* _Work to do_
Reproduce the listing below line for line, with no changes to wording, spacing, or order.

* _Data supplied_
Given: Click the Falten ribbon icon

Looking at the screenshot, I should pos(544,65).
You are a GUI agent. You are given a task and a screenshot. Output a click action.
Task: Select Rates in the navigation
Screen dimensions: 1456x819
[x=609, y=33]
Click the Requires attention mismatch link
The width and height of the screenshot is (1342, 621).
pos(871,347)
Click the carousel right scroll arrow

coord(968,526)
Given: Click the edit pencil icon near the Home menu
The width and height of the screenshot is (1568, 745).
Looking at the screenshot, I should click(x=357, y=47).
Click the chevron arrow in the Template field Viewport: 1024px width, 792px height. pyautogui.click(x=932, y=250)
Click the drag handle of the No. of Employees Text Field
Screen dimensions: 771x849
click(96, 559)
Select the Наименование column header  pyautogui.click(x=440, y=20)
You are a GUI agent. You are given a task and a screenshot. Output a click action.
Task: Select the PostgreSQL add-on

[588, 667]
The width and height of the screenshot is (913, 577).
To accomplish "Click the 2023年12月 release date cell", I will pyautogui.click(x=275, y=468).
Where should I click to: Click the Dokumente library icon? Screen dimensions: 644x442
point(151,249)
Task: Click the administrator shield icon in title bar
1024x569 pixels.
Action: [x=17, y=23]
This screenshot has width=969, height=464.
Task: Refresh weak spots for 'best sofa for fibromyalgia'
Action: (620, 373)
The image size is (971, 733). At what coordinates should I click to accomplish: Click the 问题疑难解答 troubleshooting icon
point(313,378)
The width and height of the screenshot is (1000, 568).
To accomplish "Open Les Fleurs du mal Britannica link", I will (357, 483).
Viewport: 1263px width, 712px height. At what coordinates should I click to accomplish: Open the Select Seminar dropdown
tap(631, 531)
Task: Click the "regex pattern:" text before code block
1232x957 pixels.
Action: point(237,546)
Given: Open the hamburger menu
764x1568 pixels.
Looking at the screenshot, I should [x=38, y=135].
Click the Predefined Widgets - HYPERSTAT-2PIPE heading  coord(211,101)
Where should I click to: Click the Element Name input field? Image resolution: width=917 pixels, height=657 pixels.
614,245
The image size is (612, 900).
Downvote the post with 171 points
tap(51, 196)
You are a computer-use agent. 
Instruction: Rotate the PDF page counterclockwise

* _Completed exercise_
Given: Click the Falten ribbon icon

Looking at the screenshot, I should pos(544,65).
You are a GUI agent. You are given a task and a screenshot. Output a click action.
Task: Select Rates in the navigation
Screen dimensions: 1456x819
[x=609, y=33]
Click the Requires attention mismatch link
The width and height of the screenshot is (1342, 621).
pos(871,347)
Click the carousel right scroll arrow

coord(968,526)
Given: Click the edit pencil icon near the Home menu
The width and height of the screenshot is (1568, 745).
Looking at the screenshot, I should click(x=357, y=47).
Click the chevron arrow in the Template field Viewport: 1024px width, 792px height. pyautogui.click(x=932, y=250)
Click the drag handle of the No. of Employees Text Field
Screen dimensions: 771x849
click(96, 559)
Select the Наименование column header  pyautogui.click(x=440, y=20)
You are a GUI agent. You are given a task and a screenshot. Output a click action.
Task: Select the PostgreSQL add-on

[588, 667]
The width and height of the screenshot is (913, 577).
To accomplish "Click the 2023年12月 release date cell", I will pyautogui.click(x=275, y=468).
Where should I click to: Click the Dokumente library icon? Screen dimensions: 644x442
point(151,249)
Task: Click the administrator shield icon in title bar
1024x569 pixels.
Action: [x=17, y=23]
This screenshot has width=969, height=464.
Task: Refresh weak spots for 'best sofa for fibromyalgia'
Action: (620, 373)
The image size is (971, 733). At what coordinates should I click to accomplish: Click the 问题疑难解答 troubleshooting icon
point(313,378)
The width and height of the screenshot is (1000, 568).
To accomplish "Open Les Fleurs du mal Britannica link", I will (357, 483).
Viewport: 1263px width, 712px height. At what coordinates should I click to accomplish: Open the Select Seminar dropdown
tap(631, 531)
Task: Click the "regex pattern:" text before code block
1232x957 pixels.
Action: point(237,546)
Given: Open the hamburger menu
764x1568 pixels.
Looking at the screenshot, I should [x=38, y=135].
Click the Predefined Widgets - HYPERSTAT-2PIPE heading  coord(211,101)
Where should I click to: Click the Element Name input field? Image resolution: width=917 pixels, height=657 pixels.
614,245
The image size is (612, 900).
Downvote the post with 171 points
tap(51, 196)
You are a computer-use agent. 
Instruction: Rotate the PDF page counterclockwise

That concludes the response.